**Assignment**
Entries follow. Give back exactly the lines starting at the one containing "Task: Click the AutoSum sigma icon" and ending at the one containing "Task: Collapse the", and no other lines.

##############################

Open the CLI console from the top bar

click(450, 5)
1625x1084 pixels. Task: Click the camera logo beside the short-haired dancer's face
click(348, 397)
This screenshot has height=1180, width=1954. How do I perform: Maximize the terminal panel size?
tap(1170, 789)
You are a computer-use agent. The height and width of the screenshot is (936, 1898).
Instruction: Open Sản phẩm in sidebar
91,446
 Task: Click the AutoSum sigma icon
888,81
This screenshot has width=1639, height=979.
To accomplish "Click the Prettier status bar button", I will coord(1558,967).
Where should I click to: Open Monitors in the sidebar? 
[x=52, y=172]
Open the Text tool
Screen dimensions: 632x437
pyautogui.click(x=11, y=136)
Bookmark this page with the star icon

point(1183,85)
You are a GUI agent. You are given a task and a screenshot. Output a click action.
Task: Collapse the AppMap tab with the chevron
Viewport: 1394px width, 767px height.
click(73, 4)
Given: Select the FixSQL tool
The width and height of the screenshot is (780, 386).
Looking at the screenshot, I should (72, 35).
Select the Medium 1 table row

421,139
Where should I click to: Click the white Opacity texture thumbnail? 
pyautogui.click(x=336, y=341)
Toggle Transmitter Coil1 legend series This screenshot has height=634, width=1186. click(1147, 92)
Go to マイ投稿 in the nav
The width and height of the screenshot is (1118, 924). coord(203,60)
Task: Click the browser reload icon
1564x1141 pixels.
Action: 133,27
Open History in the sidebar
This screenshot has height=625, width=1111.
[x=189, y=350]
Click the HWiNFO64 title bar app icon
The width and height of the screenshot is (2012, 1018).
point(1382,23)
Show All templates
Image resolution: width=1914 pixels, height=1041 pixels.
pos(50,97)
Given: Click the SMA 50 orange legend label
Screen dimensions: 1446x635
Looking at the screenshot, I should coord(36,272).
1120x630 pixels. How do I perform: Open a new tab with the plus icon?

##############################

**Response below**
 Task: Click the AutoSum sigma icon
888,81
This screenshot has width=1639, height=979.
To accomplish "Click the Prettier status bar button", I will coord(1558,967).
Where should I click to: Open Monitors in the sidebar? 
[x=52, y=172]
Open the Text tool
Screen dimensions: 632x437
pyautogui.click(x=11, y=136)
Bookmark this page with the star icon

point(1183,85)
You are a GUI agent. You are given a task and a screenshot. Output a click action.
Task: Collapse the AppMap tab with the chevron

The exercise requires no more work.